# Corn Brook, Manchester - June/July 08 - Parts One and Two



## ThenewMendoza (Jul 27, 2008)

In the quest to explore more of Manchester's underground Bigjobs, SparkUK and myself met near the Manchester Ship Canal, intent on traversing one of the city's lost watercourses, the Corn Brook. First discovered and explored by Siologen a few years back, I already had an idea of what lay ahead, for the others, it would be a journey of discovery, for us all it would be a back-breaking, ankle-wrenching 5600 metre hard slog upstream in one of the stoopiest drains I've encountered so far.





Entering close to the outfall we began to get an idea of what this drain was all about within a matter of minutes. From the virtually collapsed ceiling-entry the trickle of water gets deeper until you find yourself thigh deep in sticky mud, every step harder than the last. Bigjobs took the lead as me and Spark struggled through the viscous filth that is the Corn Brook. Then, it opens up, a chamber of red brick, easy to stand up in, though only a short section, before returning to the five and a half feet concrete box that we started off in, and it goes on and on and on...forever..

Keen to crack on, we didn't take any photos for the the first three hours we were in there, simply because we kept telling ourselves 'there's gonna be something great around the next bend'. Progress was slow, stopping frequently at manhole shafts to stand up straight, the changes from concrete to red brick to spraycrete were happening all the time, sadly, the floor is in such a poor state you spend most of your time looking where your feet are going lest you trip in a pothole or over one of thousands of bricks and stones left lying in the gentle trickle of water.

Our backs were beginning to feel the toll of the constant stooping, the rest stops became more frequent and before long we reached a split in the tunnel, the three of us stood there 'which one?' 'fuck knows, but I can get a phone signal, I've got three texts!!' For the next ten minutes or so we made the most of the oportunity to check in with the outside world, surprisingly, the brook only runs a matter of ten feet under the streets of Manchester. Then, we were stooping on in to the darkness again.

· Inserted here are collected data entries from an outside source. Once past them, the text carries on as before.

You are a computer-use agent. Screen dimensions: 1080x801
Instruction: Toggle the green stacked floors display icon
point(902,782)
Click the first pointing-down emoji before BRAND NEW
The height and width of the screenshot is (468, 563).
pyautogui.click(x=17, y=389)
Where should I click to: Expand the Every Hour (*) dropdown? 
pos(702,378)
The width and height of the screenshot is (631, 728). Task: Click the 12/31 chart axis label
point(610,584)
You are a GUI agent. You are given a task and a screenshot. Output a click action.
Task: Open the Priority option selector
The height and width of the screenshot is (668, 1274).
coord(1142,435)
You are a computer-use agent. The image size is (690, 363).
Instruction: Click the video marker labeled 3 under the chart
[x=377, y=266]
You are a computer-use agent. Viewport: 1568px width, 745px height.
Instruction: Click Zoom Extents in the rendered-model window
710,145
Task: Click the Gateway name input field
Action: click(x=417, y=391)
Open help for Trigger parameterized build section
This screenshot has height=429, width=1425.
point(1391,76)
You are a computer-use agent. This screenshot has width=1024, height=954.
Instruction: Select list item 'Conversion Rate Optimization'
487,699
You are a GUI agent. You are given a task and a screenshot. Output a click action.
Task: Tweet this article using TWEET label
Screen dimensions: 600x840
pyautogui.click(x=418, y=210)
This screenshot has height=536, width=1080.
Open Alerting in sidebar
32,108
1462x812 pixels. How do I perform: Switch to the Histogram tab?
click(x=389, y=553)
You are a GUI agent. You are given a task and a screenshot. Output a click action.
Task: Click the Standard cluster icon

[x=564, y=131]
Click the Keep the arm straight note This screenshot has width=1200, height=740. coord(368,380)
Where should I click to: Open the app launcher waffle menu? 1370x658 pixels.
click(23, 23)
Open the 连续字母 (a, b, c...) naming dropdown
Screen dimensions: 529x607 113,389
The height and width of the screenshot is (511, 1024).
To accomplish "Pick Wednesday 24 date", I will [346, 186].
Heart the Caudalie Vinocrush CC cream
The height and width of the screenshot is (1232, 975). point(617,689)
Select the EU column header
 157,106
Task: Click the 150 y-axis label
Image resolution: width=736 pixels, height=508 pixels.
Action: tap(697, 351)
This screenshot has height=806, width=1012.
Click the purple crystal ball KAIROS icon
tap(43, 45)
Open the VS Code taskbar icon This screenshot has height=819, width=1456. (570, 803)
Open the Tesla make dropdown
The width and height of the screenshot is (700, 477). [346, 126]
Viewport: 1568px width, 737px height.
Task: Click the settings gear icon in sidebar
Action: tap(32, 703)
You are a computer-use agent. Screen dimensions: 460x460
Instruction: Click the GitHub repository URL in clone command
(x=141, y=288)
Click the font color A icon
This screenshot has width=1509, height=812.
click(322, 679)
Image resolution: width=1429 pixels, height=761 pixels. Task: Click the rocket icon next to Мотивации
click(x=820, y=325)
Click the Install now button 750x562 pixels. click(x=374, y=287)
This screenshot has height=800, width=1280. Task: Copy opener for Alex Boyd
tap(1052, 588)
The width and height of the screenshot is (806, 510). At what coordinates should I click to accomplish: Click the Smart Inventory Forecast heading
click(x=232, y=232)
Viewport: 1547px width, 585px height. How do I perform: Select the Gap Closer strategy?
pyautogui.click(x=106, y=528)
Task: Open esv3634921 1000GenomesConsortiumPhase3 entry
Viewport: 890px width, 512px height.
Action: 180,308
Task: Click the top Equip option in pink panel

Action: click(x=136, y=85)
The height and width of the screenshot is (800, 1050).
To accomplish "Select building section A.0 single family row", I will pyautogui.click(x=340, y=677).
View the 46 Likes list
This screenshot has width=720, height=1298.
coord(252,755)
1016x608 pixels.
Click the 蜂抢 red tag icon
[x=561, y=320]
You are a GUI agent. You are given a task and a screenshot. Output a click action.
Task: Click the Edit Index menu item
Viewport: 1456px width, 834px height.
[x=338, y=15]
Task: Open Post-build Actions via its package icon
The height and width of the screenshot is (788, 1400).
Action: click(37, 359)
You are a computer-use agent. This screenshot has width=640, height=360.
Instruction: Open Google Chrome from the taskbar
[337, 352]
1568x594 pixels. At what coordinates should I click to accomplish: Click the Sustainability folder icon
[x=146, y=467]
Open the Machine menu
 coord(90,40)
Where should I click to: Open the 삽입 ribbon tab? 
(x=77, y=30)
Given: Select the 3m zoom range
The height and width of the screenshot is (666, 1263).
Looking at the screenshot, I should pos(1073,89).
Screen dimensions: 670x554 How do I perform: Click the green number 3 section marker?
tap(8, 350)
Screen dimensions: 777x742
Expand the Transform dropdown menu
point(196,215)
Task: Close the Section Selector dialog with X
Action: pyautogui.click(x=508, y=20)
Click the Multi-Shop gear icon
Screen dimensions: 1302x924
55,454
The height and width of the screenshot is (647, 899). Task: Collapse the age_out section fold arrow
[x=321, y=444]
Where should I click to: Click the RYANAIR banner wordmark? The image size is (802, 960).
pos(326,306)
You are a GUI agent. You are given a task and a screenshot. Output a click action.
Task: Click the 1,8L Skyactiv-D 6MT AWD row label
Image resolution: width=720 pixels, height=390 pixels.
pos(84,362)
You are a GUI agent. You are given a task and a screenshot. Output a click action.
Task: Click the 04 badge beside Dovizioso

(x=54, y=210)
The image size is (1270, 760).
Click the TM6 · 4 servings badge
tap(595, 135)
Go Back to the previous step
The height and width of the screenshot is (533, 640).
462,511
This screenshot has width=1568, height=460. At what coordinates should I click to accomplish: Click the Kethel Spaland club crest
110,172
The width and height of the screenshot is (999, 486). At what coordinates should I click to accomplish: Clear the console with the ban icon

The further upstream we travelled the less interesting it became (or we became less interested), concrete section after concrete section, punctuated, infrequently by a red brick pipe, then concrete, concrete, concrete...The one thought that kept us going was the one of some splendid Garden of Eden with unicorns awaiting us when we reached the end, where marvellous paraplegic virgins with golden vaginas and..oh no, hang on, that was just a random conversation between me and Bigjobs..

We stopped for a break beneath a manhole cover set into the pavement and decided to give it two more bends of the drain, this turned into three, then four, then it turned into Spark heading off ahead of us to check out the route. Spark was gone for half an hour or so before returning with wild tales about concrete, and victorian looking brick pipes and more concrete. We'd been underground for over five hours and didn't have a clue where we were.




'Let's pop the manhole!'

We were up and out somewhere near the university, right underneath a CCTV camera, we got a couple of odd looks from passing motorists, but apart from that, the streets of Manchester were deserted, save for a taxi. Bigjobs flagged him down, he slowed, gave us a worried look and pulled over, it's not every night three wader clad, headtorch wearing, tripod carrying guys covered in mud get in your cab. We told him where to head before the three of us deposited five hours worth of filth all over the seats and floor, well, the thieving swine stung us for an extra 40p.

From the cars to the manhole had taken us just over five and a half hours, the cab ride to the cars took less than five minutes, it was way past midnight and we still hadn't seen the end of the brook...

TnM


----------



## ThenewMendoza (Jul 27, 2008)

We'd been talking about it on and off since our first trip into the Corn Brook, the first trip that saw us make it to approximately the half way point.

'When are we finishing this one?'

Nobody gave a really positive answer much beyond 'Yeah, we must get it done...', the thought of another five and a half hours traipsing through a stoopy rubble strewn tunnel, replete with rats and questionable water quality didn't sound an appetising mix, but we all wanted to finish it. In the end it was a matter of motivation, enough Relentless to float a Navy and a ballsy manhole entrance on a busy Manchester thoroughfare.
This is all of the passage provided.